The way to make the modification is to recalculate the index of exposure without the place effects from the underlying model. In terms of Eqs. (2 and 3), above, this means using only \(\varepsilon_{i}\), and not \(\varepsilon_{i} + \delta_{ij}\), giving an index of local exposure. The results are shown in the upper part of Fig. 3, drawn to the same scale as Fig. 1 on the y-axis. The differences between the ethnic groups have reduced—unsurprisingly as we have removed the geographical variation between the towns and cities (but not, to re-iterate, within them)—but, in what remains, for 59 of the 61 weeks (97%), the Pakistani group had the greatest local exposure, of which 55 weeks are consecutive.

Fig. 3
figure 3

Showing the Index of Local Exposure values, which controls for the broader scale geography of the disease each week and is based on the variations within towns and cities rather than between them. The previous values for the Pakistani group are indicated in light grey

Those higher values are less distinct than they were previously. Using the bootstrapping procedure, now sampling from \(\varepsilon_{i}\), the lower limit of the 95 per cent interval for the Pakistani group is greater than the upper limit for any of the other groups on 11 occasions (18%), reduced from 41. Those occasions are concentrated in the period between the first and second lockdowns, especially in the summer of 2020. As national rates of infection fell, Pakistanis were more likely to be living in neighbourhoods where rates remained locally higher.

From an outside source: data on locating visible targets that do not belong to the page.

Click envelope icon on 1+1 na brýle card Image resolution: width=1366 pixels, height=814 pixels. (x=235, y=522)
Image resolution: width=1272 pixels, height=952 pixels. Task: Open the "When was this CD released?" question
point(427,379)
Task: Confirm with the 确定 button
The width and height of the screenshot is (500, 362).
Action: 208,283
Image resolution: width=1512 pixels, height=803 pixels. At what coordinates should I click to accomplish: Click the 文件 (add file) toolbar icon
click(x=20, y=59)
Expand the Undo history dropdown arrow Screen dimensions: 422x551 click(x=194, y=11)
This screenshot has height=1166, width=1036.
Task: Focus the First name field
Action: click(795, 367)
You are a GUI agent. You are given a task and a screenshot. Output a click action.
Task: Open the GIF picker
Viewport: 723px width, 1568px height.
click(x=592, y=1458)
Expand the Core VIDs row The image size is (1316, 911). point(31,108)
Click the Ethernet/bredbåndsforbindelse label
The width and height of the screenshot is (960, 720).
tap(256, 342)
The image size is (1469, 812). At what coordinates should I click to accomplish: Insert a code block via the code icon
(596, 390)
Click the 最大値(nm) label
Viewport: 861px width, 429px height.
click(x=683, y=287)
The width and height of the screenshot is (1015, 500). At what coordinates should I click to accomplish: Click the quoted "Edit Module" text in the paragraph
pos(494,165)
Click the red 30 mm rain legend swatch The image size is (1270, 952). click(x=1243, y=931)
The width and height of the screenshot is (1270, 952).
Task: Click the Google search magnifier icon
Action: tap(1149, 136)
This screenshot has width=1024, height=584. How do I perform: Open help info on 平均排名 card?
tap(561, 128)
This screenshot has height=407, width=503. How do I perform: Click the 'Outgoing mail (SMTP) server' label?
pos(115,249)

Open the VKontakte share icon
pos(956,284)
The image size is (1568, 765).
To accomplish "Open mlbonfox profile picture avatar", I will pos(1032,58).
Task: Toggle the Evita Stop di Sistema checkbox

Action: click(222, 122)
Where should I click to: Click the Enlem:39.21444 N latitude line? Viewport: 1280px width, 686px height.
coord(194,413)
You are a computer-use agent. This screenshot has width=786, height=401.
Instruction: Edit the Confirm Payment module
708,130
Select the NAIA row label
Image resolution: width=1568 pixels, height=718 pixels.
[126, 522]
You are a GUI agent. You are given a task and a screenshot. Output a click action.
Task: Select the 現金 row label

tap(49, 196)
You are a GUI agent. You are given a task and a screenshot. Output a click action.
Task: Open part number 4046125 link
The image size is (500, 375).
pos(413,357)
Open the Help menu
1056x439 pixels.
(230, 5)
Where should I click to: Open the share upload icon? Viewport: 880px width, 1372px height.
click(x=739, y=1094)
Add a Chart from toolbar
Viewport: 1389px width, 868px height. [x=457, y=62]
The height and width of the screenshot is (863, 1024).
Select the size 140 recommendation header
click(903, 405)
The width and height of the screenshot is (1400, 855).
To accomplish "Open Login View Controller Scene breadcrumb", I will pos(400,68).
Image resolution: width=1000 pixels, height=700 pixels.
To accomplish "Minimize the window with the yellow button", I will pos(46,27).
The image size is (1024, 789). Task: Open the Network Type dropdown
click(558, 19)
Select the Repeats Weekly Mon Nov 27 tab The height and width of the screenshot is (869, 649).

We believe that this finding should not be understated because even under a restricted scenario that focuses only on urban areas, which removes the broader-scale patterns in the disease and allows for uncertainty in the index scores, still the Pakistani group is found to have been exposed disproportionately to the higher COVID-infected neighbourhoods than are other groups. The Chinese and the White British are often the least exposed groups, at the local level.

However, the differences all but disappear between the ethnic groups when the index is recalculated for the age-standardised mortality rates. The Pakistani group does still have the highest value for 10 of the 14 months but the differences are trivial and illegible on the chart. The implication of this is that urban inequalities in mortality are more strongly expressed at the regional level and between major towns and cities (Griffith et al., 2021), whereas inequalities in infection are evident within towns and cities too.

The effects of environmental and occupational exposure

The preceding analysis shows that some BAME groups have faced greater exposure to COVID-19 but not uniformly so and not always at the same time. Amongst them, it is the Pakistani and, to a lesser extent, the Bangladeshi and Indian groups that have had the greatest exposure to COVID-19 infected neighbourhoods within English major towns and cities. This remains true after controlling for the variations between the towns and cities and therefore for the broader scale geography of the disease.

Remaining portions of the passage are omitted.